▶ **Quoted text**
►
In [3]:
import numpy as np
import matplotlib.pyplot as plt
import pandas as pd
import warnings
import os
import glob
warnings.filterwarnings('ignore')

class DetectionStatisticAnalyzer:
    
    file_list = []
    optimal_parameter = []  
    
    def __init__(self, data_path, save_results):
        self.N_phi = 8
        self.N_w = 512
        self.ref_value = -100                # We assign some ref det statistic value to compare.
        self.save_results = save_results
        
        """ These lists will be used to store the values calculated by algorithm """
        
        self.phase_list = []
        self.freq_list = []
        self.det_stat_list = []

        self.duty_cycle = 0.1               # Duty cycle value may vary for different observations
        self.acceleration = 0
        
        df = pd.read_csv(data_path, delimiter='    ')
        self.time = np.array(df['time_sec'])
        self.datastream = np.array(df['intensity'])
        self.sample_time = df['time_sec'][1] - df['time_sec'][0]     # Time resolution of the data
        
        ''' Lower and upper frequency bound are calculated based on data '''
        self.low_limit_freq = 2/(max(df['time_sec']))
        self.up_limit_freq = 1/(2*self.sample_time)
        print('\nYour data is being searched in the total frequency range of',self.low_limit_freq, 'Hz to ', self.up_limit_freq, 'Hz\n')

        """
        Removing pre-existing files in the target folder so that new files won't get confused with old files. 
        """
        files_removing = glob.glob(save_results + '/*')
        for files in files_removing:
            os.remove(files)

        
    def pulse_phase(self, p0, t, w0):    
        """
        Calculates and returns pulse phase at any given time 't' when acceleration 'a', initial 
        phase 'p0' and angular frequency 'w0' are known.
        """
        phase = np.array(p0 + 2*np.pi*w0*t + 0.5*self.acceleration*t** 2)
        return phase

    def von_mises_profile(self, phase_angle):
        """
◄
▶ **Information supplied**
►
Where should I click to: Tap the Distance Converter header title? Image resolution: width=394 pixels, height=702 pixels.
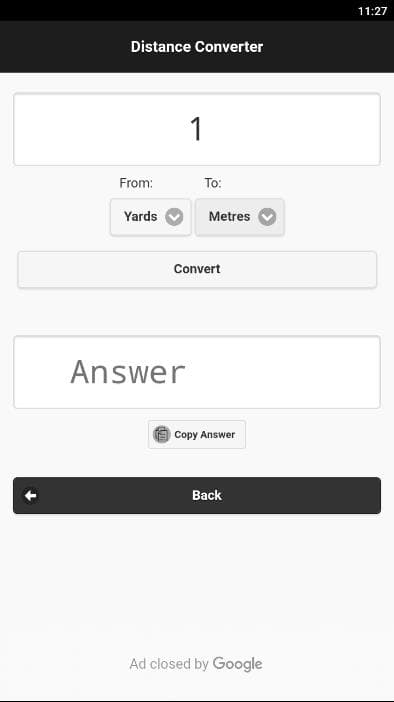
◄
▶ **Stated problem 1**
Translate this sentence from the pulse-search code into Spanish: "Calculates and returns pulse phase at any given time 't' when acceleration 'a', initial phase 'p0' and angular frequency 'w0' are known."
▶ **Stated problem 2**
Carry on writing the pulse-search code from the point where it stops.

▶ **Task result 1**
Calcula y devuelve la fase del pulso en cualquier instante 't' dado cuando se conocen la aceleración 'a', la fase inicial 'p0' y la frecuencia angular 'w0'.

▶ **Task result 2**
        Calculates von Mises profile based on concentration function K. For the value of pulse_phase it makes a call from 
        pulse_phase function defined above. If duty cycle has fixed value we can keep value of K fixed instead of having to 
        calculate evertime. This will reduce one more calculation.
        """
        k = (np.log(2)) / (2 * (np.sin((np.pi * self.duty_cycle) / 2)) ** 2)
        y = np.exp(-2*k*(np.sin(phase_angle/2))**2)
        return y
    
    def detection_statistic(self, phaseangle):
        """
        Calculates the detection statistic based on eqn 5 in Smith K, 2016 paper. I_k is von_mises profile calculated for 
        various phase angles. Phase angle itself is calculated from pulse_phase function for the time series.
        """
        I_k = self.von_mises_profile(phaseangle)                                        # Intensity 
        eta_neg_sqr = 1 / (self.sample_time * (np.sum(I_k ** 2)))                       # Gives a noise parameter
        det_stat = eta_neg_sqr * self.sample_time * (np.sum(self.datastream * I_k))     # Eqn 5 in K Smith, 2016 paper
        return det_stat
        
    def ComputeDetStat(self, low_freqlimit, high_freqlimit):
        
        ''' Will do the calculation for detection statics in a matrix of shape given by self.N_phi and self.N_w values.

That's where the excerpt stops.